The significance of this study lies in its multi-omics analysis of the differences between ET and pre-PMF BM. First, research on the BM proteome and microbiome in these two disease subtypes is rare, and our findings bridge this knowledge gap. Given the growing interest in gut microbiome research, our study underscores the potential importance of investigating the BM microbiome. It provides preliminary insights that could contribute to the broader understanding of the BM microbiome in patients with MPN, suggesting avenues for further research. Second, we utilized the 4D direct DIA and 2bRAD-M techniques for proteomic and microbiomic analyses.
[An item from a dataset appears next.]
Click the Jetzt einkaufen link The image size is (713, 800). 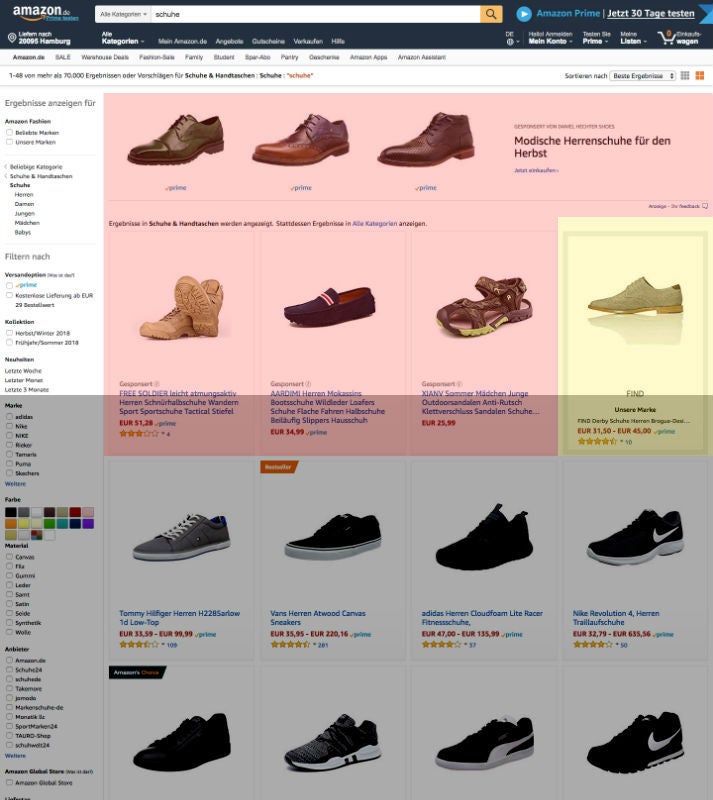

Both techniques are particularly suitable for low biomass samples, especially the FFPE of the BM. Finally, our research provided initial insights into variations in the bone marrow proteomics and microbiomes of patients with ET and pre-PMF, pinpointing distinct proteins and bacterial genera that merit additional exploration as potential diagnostic markers.
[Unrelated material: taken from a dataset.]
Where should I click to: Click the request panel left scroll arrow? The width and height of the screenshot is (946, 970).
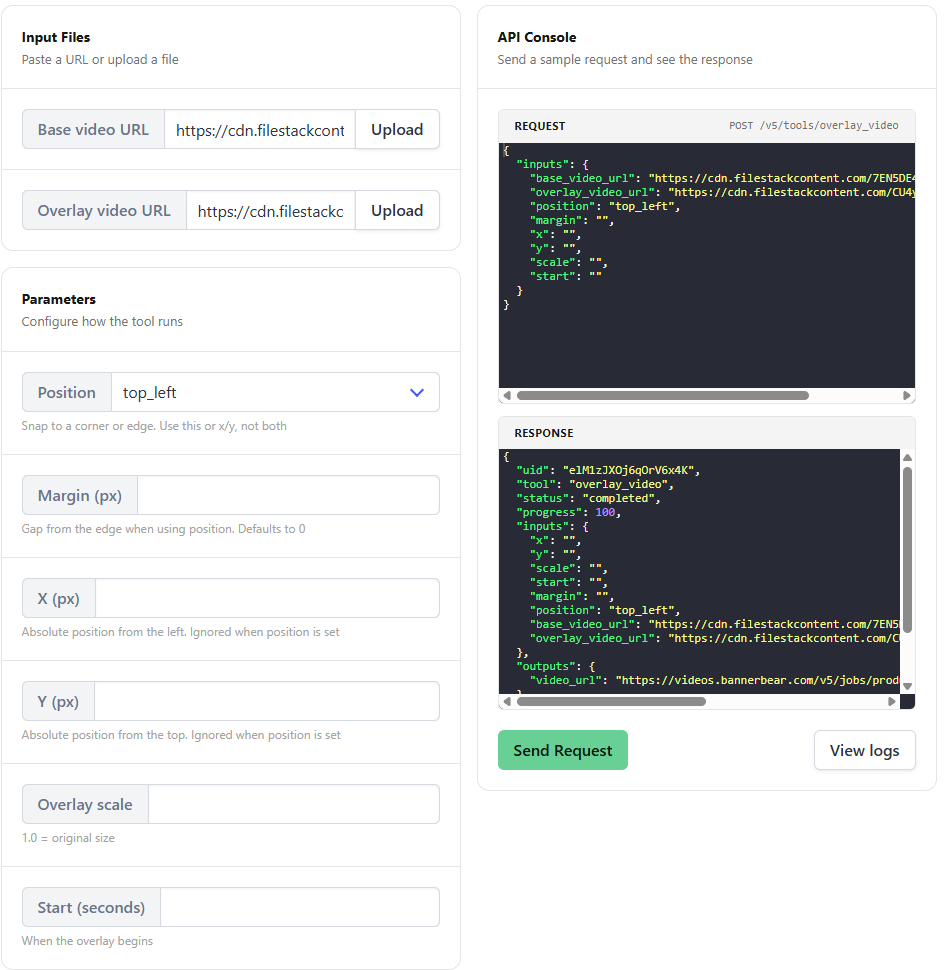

However, this study has some limitations. First, the sample size is relatively small. While our findings provide promising preliminary insights, they primarily serve as a reference for future research. We hope that subsequent studies can build upon these findings. Second, a prospective study with a more robust methodological design is required to validate and extend our results. Finally, additional comprehensive experiments are necessary to explore the complex interactions between the BM proteome and microbiome, enhancing our understanding of their roles in the pathogenesis and progression of myeloproliferative neoplasms.
Conclusion
In summary, our study reveals notable disparities in the proteome and microbiome profile of BM between ET and pre-PMF, accompanied by significant alterations in pathways related to lipid metabolism and immune responses. Specifically, proteins CXCR2, CXCR4, and MX1, along with the microbes Mycobacterium, Xanthobacter, and L1I39, were enriched in pre-PMF. In contrast, proteins APOC3, APOA4, FABP4, C5, and CFB, and the microbes Sphingomonas, Brevibacillus, and Pseudomonas_E were decreased in pre-PMF. Our study provides initial insights into bone marrow proteomic and microbiome variations in patients with ET and pre-PMF, identifying specific proteins and bacterial genera that warrant further investigation as potential diagnostic indicators. These findings contribute to our evolving understanding of the multi-omics variations and possible mechanisms underlying ET and pre-PMF.
Data availability
The data that support the findings of this study are available from the corresponding author upon reasonable request.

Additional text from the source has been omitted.